どうする移動手段
本編です。
そろそろ民宿のおばちゃんが朝食を用意しているころだ。気が進まないがあとで文句を垂れられても困るのでユングを揺り起こした。なぜ起こそうとすると丸まっていく。ダンゴムシかお前は。
まだ目の開いていないユングに無理やりメガネをかけさせて布団を上げさせ、机の前の座椅子に座らせる。ほどなくおばちゃんが朝食を持ってきてくれた。
シイラの刺身とスズメダイの天ぷらだ。たまたま多く揚がったんだろうか、また本物の魚である。先払いなのに、出血大サービスだな。嬉しいけど……みそ汁の中のつみれはレモラだった。うん。だよね。そうだよね。
「ユーング。ご飯だよー」
「ふぁい……」
あの卑しんぼがご飯を目の前にして眠そうだと。これは驚きだ。無理やり朝食を食わせて、食器が下げられてから彼は完全に覚醒した。
「ひょっとして、まだお腹悪いの?」
「そんなことないですよ。全快です。お腹も減ってました。でも何か眠くって」
いや、まだ目は醒めきっていないようだ。メガネはずれているし、髪の毛はボサボサ。浴衣は寝乱れたまま帯で何とか固定している感じだ。だらしなく胡坐をかいて座っているのだが、机がなければまず間違いなくパンツ丸見え。
まるでダメな男である。
「君でも食い気に勝る気があるんだね」
「どういう意味ですか?」
「そういう意味さ」視界の端に机の上の観光案内を認める。「ところで、君は今日の予定ちゃんと覚えてるのかい?覚えてたらそんなゆるい格好でいられないと思うな」
思い出したらしい。荷物をごそごそして服を取り出す。彼が着替えている間にイルマは歯を磨いておくことにした。歯ブラシと歯磨き粉は持ち込んでいる。洗面所はちょっと廊下へ出たところだ。
「浴衣はクローゼットに吊っといてね」
「はーい」
ひたひたと廊下を歩いていると、正面からおばちゃんが来た。ニュースを見たらしい。キャー恥ずかしい、と顔を覆う。おばちゃんは何だかいぶかしげな顔をしている。
「ねえ……実存の魔導師って誰かしら?」
「ししょーだよ。ここにも来てたじゃん」
イルマの目にもおばちゃんの頭上の?マークが見えた。まさかの気づいていなかった人か。できるだけわかりやすく言わねば。
「金髪で後頭部禿げてた色の白い男の人だよ。本人は俺はハゲじゃない薄いだけだって言ってたけど」
「えっ?あれ、お父さんじゃなかったの?」
「えっ」イルマが面食らう番だった。「まさかおばちゃんあれお父さんだと思ってたの」
「う、うん。むしろ何で師匠って呼んでるのかしらと……」
「全然似てないよ!?」
この民宿から温泉地獄村へはバスの本数や回り方の問題でレンタカーが一般的だが、もちろんイルマもユングも車の運転免許証は持っていない。たいていのことは既にしでかしたイルマも車は運転したことがない。
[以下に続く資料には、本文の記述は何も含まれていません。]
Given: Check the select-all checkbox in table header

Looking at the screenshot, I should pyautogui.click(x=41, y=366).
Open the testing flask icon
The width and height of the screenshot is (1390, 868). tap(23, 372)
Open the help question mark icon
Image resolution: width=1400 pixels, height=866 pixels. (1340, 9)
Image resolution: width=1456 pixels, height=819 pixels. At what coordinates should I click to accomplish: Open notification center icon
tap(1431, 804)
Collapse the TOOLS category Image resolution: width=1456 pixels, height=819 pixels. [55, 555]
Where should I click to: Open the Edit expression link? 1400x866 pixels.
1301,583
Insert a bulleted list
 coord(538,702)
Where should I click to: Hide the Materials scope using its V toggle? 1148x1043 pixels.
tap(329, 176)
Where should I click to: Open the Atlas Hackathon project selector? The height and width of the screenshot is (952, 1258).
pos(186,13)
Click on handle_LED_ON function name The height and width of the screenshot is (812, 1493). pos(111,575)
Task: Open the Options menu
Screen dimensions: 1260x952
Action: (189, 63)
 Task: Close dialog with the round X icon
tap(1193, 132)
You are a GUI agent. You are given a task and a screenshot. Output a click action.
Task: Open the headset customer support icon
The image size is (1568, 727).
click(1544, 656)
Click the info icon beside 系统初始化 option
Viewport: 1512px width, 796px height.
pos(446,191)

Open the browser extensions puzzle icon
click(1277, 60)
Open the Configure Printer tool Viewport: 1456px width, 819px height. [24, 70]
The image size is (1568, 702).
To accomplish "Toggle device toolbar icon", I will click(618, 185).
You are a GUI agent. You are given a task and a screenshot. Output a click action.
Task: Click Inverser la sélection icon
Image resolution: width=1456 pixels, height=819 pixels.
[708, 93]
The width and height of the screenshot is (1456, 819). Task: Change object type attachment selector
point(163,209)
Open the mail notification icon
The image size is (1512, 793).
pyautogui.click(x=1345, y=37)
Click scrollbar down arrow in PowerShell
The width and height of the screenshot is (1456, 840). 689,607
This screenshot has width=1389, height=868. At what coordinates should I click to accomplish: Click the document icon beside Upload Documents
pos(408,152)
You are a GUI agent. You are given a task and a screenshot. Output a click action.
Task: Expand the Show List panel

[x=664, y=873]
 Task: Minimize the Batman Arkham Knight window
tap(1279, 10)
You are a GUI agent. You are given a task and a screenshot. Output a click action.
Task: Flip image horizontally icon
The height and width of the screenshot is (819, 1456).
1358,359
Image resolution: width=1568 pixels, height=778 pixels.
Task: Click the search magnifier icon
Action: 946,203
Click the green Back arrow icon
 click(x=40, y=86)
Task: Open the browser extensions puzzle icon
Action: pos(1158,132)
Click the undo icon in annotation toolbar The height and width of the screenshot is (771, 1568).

運転したのはししょーと乗った流線型でマッハ越えの戦闘機くらいである。あれは怖かった。最終的に運転できるようになったけど、初めて乗せてもらったときはゲロを吐いた。
殺人的な加速にアクロバット飛行、どう考えても虐待だ。見ろ!宇宙が見えるぞ!じゃない。あの時見えたのは宇宙よりもあの世だ。さすがに小学生を戦闘機に乗せるバカは師のほかにいないと思いたい。
そういうわけだから、イルマはバスの時刻表と路線とを確認して、まあまあな距離を歩く覚悟もした。そんな彼女を部屋で出迎えたのは、助手のこんな一言だった。
「タクシー呼んどいたんで、あと十分くらいで来ると思いますよう」
その日、イルマは思い出した。ユングの実家の経済能力を。懐事情の暖かさを――。
さあ、いまだかつて、移動するまでで一話使ったなろう小説があっただろうか……いや、あるでしょうね。別におかしなことしてないですよね。